New Gospel of Judas Fails Basic Bible Test

Over the years, many "gospels" have been dug up by diligent researchers. They have found a gospel of Thomas, one of Mary Magdalene, another of Phillip. The latest is the Gospel of Judas, presented to us recently by the National Geographic Society.

It is a copy, dated about 300 years after Christ. Scholars estimate that the original was written about a hundred years earlier. Some claim that it is the most significant archeological find in the last 60 years.

The text tries to show a very different view of the relationship between Jesus and Judas Iscariot. He was not the betrayer of the Savior, but a collaborator in a plot to free the inner spirit of Jesus that was trapped in an earthly body. Students of early church history recognize this as the error of Gnosticism.

This new "gospel" is valuable, not because it carries more truth about Jesus, but because it sheds more light on how the Gnostics had perverted the true gospel. It clearly shows their mystical beliefs that one can attain secret knowledge (gnosis) of the spirit realm and thus attain "heaven."

The Gospel of Judas is one of a group of manuscripts found in Egypt where the Gnostics were located and where biblical truth became mixed with prevailing pagan philosophies. Tinges of these pagan philosophies can be found in the Alexandrian manuscripts used to support the modern versions of the Bible.

A study of the language describing Jesus in the modern Bible versions shows how, in many instances, His divinity or Messiahship is omitted. (See page 66 of Chick Salliby's If The Foundations Be Destroyed and Chapter 7 of Final Authority by William P. Grady.)

Besides this obvious pollution of the text, the Gospel of Judas fails another test for an authentic gospel: It was written much later, after the eyewitnesses to Jesus were gone. The four gospels in the Bible were all written by men who lived with Jesus. Then they were peer reviewed by others who had personally followed Jesus.

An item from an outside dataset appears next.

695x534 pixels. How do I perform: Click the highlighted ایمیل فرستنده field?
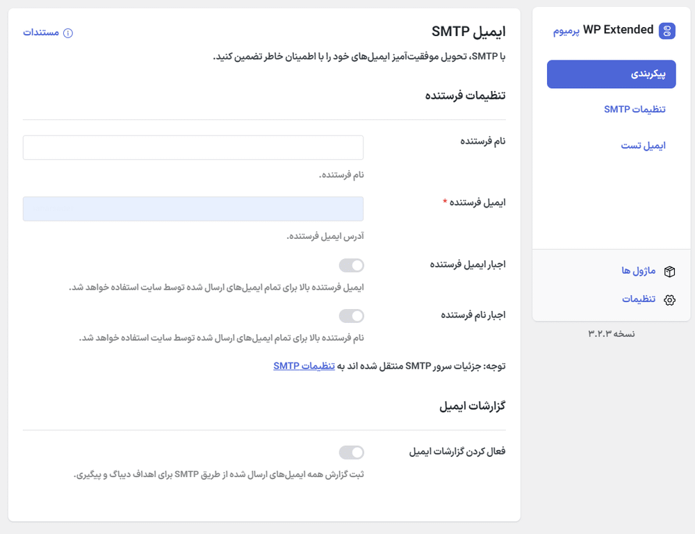[193, 208]
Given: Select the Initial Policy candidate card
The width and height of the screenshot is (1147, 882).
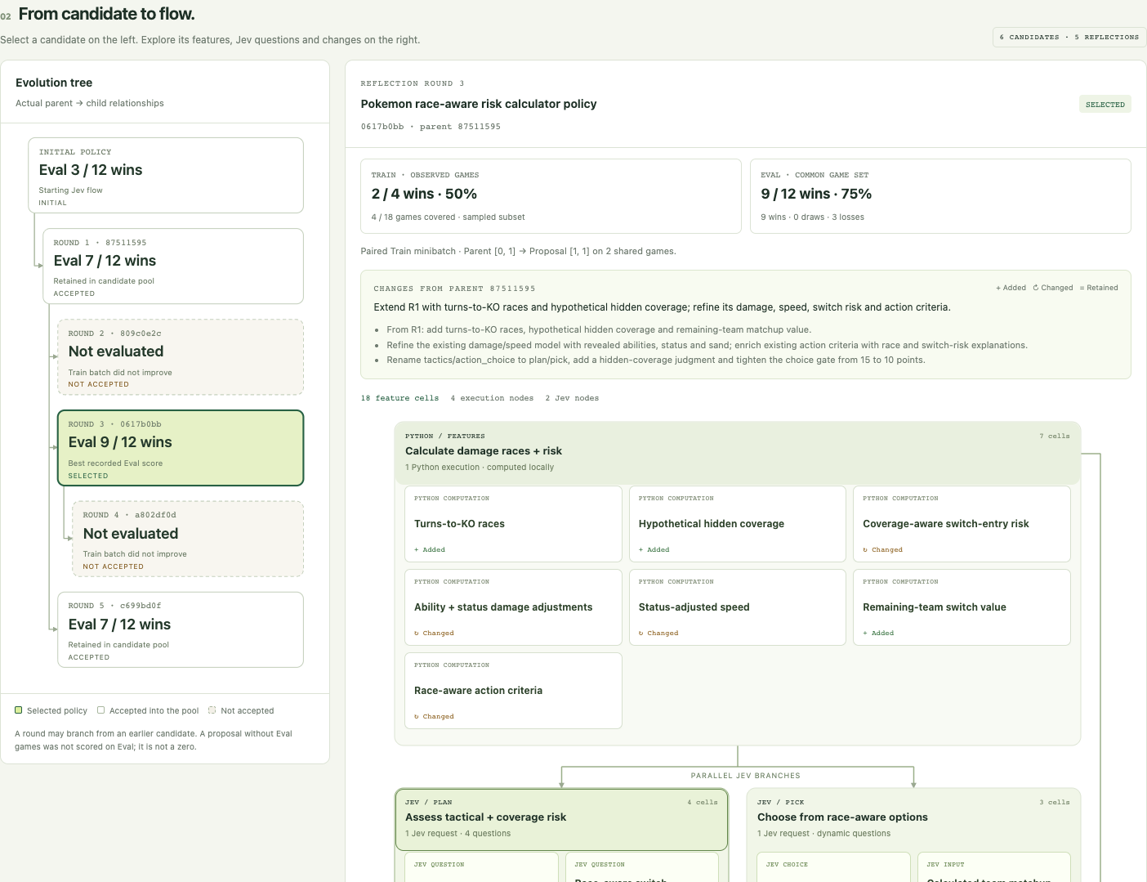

When this basic test is applied to manuscripts that show up years later, they all fail. In any court, eyewitnesses are always given the most credibility. Any other testimony is hearsay, relayed from one person to another and not considered as reliable.

Thus, the Gospel of Judas fails two tests: it disagrees with the eyewitnesses that walked and talked with Jesus, and it comes from a stream of history that we know was polluted with heresy.

David Daniels, in his book Did the Catholic Church Give Us the Bible?, describes in detail the two streams of Bible history. In one, the writings of the apostles traveled into Alexandria, Egypt where the pagan philosophers polluted them. Ultimately these distorted manuscripts arrived in Rome where they became the basis for modern Bible versions.

The other stream of manuscripts flowed up from Jerusalem into Antioch and out through central Europe into Britain where they formed the basis of the King James Bible. Daniels shows how the northern stream meticulously protected the purity of the originals, giving us thousands of manuscripts that all agree.

Today, the polluted stream continues to feed the skepticism of modern scholars desperately looking for ways to justify their rejection of Jesus as the resurrected Son of God. The Gospel of Judas only adds to the evidence that only the KJV is covered in the promise that God would preserve His Words. (See Psalms 12: 6-7 and Matthew 24:35.)